// the find
onyx-dot-app/onyx
Open Source AI Platform - AI Chat with advanced features that works with every LLM
Onyx is a self-hosted AI chat platform that layers RAG, web search, code execution, and agent orchestration on top of any LLM — think a self-hosted Perplexity with enterprise access controls and 50+ data source connectors. It targets teams that want the capabilities of a GPT-4o wrapper but can't or won't send internal data to OpenAI. The feature surface is wide: SSO, RBAC, SCIM, whitelabeling, audit logs — this is clearly aimed at replacing internal knowledge-base tools.
The hybrid search approach (vector + keyword) is the right call — pure semantic search misfires on acronyms, product names, and exact-match queries, and most RAG projects skip this. The two-tier deployment (Lite vs Standard) is a thoughtful answer to the 'I just want a chat UI' use case without fragmenting the codebase. The Alembic migration history is deep and well-maintained — 200+ migrations without obvious gaps means they actually run these in production rather than nuking and recreating. The CI pipeline is genuinely thorough: separate workflows for Playwright, Jest, Python unit/integration/connector/model tests, Helm chart testing, and nightly LLM provider checks — rare to see this level of test coverage on an open-source platform.

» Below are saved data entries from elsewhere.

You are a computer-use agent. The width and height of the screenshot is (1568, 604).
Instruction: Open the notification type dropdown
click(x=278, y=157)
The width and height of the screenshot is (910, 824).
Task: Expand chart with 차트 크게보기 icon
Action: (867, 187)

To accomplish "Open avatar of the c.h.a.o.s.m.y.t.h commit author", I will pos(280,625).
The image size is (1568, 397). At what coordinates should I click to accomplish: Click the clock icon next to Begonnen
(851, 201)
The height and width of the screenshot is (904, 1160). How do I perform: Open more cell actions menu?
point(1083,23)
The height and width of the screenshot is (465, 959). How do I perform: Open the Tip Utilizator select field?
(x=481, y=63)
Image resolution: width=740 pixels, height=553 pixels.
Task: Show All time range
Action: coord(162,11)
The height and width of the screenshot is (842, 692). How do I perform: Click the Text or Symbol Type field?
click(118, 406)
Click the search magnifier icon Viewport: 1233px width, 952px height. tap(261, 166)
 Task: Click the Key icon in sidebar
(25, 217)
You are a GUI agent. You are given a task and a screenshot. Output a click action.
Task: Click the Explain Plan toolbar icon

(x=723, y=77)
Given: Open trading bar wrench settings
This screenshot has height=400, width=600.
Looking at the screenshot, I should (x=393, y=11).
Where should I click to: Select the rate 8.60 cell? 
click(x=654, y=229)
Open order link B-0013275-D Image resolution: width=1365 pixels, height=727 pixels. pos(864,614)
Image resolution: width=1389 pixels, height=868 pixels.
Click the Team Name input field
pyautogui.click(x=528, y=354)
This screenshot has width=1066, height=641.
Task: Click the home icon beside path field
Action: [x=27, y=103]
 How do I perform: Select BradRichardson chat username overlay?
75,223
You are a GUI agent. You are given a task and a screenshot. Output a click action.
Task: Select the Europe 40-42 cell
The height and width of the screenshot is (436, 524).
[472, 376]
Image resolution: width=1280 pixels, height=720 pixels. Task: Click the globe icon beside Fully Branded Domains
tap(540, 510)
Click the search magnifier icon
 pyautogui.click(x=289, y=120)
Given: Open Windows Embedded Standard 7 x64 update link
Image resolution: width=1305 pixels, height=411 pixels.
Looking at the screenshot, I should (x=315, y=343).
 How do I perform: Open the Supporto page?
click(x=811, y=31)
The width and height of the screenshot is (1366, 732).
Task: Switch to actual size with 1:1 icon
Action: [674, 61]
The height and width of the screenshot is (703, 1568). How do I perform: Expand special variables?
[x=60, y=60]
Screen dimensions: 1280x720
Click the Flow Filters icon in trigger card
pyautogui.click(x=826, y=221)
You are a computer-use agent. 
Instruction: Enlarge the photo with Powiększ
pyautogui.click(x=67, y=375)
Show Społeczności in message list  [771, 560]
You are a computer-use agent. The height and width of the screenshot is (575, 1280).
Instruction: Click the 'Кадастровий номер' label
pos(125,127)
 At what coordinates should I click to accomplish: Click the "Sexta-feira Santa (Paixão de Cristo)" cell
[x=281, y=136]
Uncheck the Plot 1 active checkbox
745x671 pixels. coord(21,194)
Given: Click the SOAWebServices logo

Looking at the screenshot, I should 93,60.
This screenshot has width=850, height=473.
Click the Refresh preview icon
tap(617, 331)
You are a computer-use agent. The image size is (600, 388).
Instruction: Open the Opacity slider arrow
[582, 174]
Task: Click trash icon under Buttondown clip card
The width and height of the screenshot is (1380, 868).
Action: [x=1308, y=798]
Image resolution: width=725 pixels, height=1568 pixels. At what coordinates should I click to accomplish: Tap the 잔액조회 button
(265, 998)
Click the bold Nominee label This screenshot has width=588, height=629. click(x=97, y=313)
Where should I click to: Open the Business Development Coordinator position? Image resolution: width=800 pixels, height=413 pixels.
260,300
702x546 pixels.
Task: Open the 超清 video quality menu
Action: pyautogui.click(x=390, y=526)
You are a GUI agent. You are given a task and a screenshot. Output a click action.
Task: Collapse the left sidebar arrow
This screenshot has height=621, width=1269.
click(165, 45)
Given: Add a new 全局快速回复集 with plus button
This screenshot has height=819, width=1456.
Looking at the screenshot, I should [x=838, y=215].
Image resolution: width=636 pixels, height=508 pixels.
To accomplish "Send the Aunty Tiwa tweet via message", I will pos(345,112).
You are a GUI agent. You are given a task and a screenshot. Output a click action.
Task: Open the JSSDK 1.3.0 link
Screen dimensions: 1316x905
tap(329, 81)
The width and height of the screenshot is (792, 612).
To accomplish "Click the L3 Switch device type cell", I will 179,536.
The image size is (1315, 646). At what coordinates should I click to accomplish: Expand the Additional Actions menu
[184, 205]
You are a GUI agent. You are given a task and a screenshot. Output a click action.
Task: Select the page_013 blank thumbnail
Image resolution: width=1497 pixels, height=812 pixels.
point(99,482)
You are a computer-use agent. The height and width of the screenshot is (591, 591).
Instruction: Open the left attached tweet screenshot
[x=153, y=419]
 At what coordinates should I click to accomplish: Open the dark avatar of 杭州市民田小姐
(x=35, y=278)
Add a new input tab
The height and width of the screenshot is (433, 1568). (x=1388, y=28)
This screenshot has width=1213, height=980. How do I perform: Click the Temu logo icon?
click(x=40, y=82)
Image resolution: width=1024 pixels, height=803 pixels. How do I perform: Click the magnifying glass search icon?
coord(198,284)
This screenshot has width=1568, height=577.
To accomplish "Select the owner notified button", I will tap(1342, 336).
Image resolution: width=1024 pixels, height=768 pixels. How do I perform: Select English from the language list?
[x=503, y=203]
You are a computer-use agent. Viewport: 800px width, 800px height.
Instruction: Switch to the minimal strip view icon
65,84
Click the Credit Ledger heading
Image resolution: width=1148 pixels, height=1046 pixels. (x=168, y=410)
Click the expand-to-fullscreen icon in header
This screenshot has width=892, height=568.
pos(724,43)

The stack is heavy: Postgres, Redis, MinIO, a model server, background workers, and Vespa (used as the primary vector/keyword index in Standard mode) — you're looking at 8+ containers before you write a line of config. For a team that just wants internal document Q&A, the operational burden is steep and the failure surface is large. The enterprise/community edition split on an MIT-licensed repo is a classic bait-and-switch: core features are open, but anything an actual enterprise cares about (SSO, SCIM, RBAC, analytics) is behind the EE paywall, so the license headline is misleading. The multi-tenant migration path (`run_multitenant_migrations.py`) is a separate script that's easy to forget or run out of order — a footgun for anyone operating multiple tenants. Deep Research topping their own benchmark (`onyx_deep_research_bench`) is not a credible signal of quality.